Extrait du document »
- Le taux de participation des hommes était de 67,63% contre 32,37% pour les femmes aux élections locales
- Les candidatures de la gent féminine aux élections locales ne sont que de 12 % et le paysage politique laisse entrevoir les contours d’un conseil local masculin
- ONU-Femmes note que, selon la trajectoire actuelle, il faudra 130 ans pour atteindre l’égalité des genres aux postes de pouvoir les plus élevés
- Il ne faut pas répéter les erreurs d’un féminisme au masculin. Les femmes sont concernées en tant que femmes mais aussi en tant que citoyennes
Interview de Bassam Maatar, président d’ATIDE
TUNIS – UNIVERSNEWS (Nat) – Dans la sphère politique, la participation féminine se raréfie. Le taux de participation des hommes était de 67,63% contre 32,37% pour les femmes aux élections locales. Ces élections ne font pas exception. Lors des législatives anticipées de 2022, seuls 32,36% des femmes s’étaient dirigées vers les bureaux de vote, selon les résultats finaux annoncés par l’ISIE en janvier 2023.

Tâche demandée 1 »
Combien de lignes des enregistrements contiennent la chaîne « button », en tenant compte de la casse ? Indiquez uniquement ce nombre.
Tâche demandée 2 »
Rédigez la suite de l'article sur la participation des femmes à la vie politique en Tunisie, à partir de sa dernière phrase.

Informations fournies »
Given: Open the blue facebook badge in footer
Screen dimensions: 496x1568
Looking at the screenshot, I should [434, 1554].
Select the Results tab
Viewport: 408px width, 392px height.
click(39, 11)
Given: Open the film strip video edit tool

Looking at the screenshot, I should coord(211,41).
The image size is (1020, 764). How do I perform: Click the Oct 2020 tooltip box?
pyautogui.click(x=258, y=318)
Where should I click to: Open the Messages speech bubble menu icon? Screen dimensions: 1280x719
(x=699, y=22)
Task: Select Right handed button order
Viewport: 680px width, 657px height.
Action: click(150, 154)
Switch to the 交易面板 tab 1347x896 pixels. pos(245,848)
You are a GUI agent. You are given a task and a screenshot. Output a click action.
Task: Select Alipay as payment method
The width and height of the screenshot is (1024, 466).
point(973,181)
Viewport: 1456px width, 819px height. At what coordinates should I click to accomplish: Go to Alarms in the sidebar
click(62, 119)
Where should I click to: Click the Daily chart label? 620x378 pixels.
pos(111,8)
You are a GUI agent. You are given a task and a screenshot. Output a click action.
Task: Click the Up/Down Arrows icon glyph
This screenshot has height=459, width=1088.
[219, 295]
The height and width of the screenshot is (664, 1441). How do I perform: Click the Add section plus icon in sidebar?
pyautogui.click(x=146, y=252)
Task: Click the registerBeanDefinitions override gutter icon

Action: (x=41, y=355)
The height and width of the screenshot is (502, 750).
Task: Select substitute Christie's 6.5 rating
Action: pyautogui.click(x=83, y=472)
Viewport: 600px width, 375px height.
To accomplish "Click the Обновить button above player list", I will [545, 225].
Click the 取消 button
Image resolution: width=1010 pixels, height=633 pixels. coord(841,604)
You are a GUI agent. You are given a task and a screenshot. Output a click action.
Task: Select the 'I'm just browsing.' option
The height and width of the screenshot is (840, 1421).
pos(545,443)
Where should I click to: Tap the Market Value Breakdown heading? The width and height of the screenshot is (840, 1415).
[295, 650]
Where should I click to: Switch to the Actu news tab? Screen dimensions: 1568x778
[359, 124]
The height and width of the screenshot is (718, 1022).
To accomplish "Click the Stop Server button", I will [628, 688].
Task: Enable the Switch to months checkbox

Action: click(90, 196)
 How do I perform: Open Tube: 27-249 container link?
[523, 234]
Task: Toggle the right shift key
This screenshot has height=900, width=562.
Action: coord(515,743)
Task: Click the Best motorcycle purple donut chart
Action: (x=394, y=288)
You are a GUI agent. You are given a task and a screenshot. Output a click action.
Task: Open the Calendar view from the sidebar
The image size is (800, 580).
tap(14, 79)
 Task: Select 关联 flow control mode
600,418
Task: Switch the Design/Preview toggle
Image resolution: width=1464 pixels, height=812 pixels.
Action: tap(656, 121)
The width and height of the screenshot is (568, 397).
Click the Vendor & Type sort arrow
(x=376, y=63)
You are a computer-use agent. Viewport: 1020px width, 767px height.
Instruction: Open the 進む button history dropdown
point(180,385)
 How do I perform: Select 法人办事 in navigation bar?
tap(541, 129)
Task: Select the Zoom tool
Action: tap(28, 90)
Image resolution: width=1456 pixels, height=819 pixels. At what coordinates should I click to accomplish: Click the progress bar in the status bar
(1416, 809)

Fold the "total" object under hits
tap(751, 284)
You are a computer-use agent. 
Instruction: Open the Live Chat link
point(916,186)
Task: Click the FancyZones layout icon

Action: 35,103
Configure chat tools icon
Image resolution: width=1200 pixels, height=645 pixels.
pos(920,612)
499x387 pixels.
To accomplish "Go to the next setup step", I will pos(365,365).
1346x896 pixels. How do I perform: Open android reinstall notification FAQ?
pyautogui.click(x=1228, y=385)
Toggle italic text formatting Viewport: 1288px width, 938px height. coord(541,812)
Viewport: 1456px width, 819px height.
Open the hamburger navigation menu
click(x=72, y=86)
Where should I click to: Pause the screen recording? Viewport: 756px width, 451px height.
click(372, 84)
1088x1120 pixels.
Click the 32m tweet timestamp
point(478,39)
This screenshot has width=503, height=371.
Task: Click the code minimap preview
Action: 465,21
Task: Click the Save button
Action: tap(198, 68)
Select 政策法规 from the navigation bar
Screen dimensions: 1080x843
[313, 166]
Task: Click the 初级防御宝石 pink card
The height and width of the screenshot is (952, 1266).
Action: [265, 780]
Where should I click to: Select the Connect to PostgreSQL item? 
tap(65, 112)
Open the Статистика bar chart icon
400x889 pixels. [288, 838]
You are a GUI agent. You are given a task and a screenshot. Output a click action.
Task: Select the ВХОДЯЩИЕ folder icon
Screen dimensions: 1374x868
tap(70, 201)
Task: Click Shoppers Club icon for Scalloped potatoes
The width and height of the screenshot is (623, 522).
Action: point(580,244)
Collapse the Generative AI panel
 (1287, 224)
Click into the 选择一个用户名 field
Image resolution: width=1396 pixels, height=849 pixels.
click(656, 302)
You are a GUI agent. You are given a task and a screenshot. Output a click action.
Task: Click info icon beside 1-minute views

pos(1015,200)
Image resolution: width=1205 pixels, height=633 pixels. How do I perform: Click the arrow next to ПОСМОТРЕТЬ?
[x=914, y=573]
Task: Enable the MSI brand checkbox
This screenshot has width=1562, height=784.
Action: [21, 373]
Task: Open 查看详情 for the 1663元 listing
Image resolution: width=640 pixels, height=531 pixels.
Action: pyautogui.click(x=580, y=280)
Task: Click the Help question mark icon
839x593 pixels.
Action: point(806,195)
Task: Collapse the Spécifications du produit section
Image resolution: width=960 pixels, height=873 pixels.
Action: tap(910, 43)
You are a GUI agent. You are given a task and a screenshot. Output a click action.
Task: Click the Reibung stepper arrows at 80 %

Réponse rédigée 1 »
6

Réponse rédigée 2 »
Un faible taux de participation des femmes
Le président de l’Association tunisienne pour l’intégrité et la démocratie des élections (ATIDE), Bassem Maatar, est revenu sur l’organisation des élections locales en prévision de l’établissement de la seconde chambre du Parlement. Il a souligné à UNIVERSNEWS que « La nouvelle loi a supprimé les disparités relatives à la parité hommes-femmes qui figuraient dans la précédente loi électorale, laquelle visait à garantir une représentation égale des hommes et des femmes dans les assemblées élues de Tunisie. Le mode de scrutin de listes qui permettaient aux femmes de bénéficier de la parité horizontale et verticale a été aboli, remplacé par un scrutin uninominal (sur les personnes) et n’a pas tenu compte des propositions de la société civile. La disparité est significative entre le nombre de femmes et d’hommes candidats. La participation de la gent féminine aux élections locales ne représente que 12 % de l’ensemble des candidats. Le paysage politique laisse entrevoir la domination d’un conseil local masculin. Les conditions ne sont pas propices aux femmes autant que pour les hommes et ne garantissent pas une égalité des chances ».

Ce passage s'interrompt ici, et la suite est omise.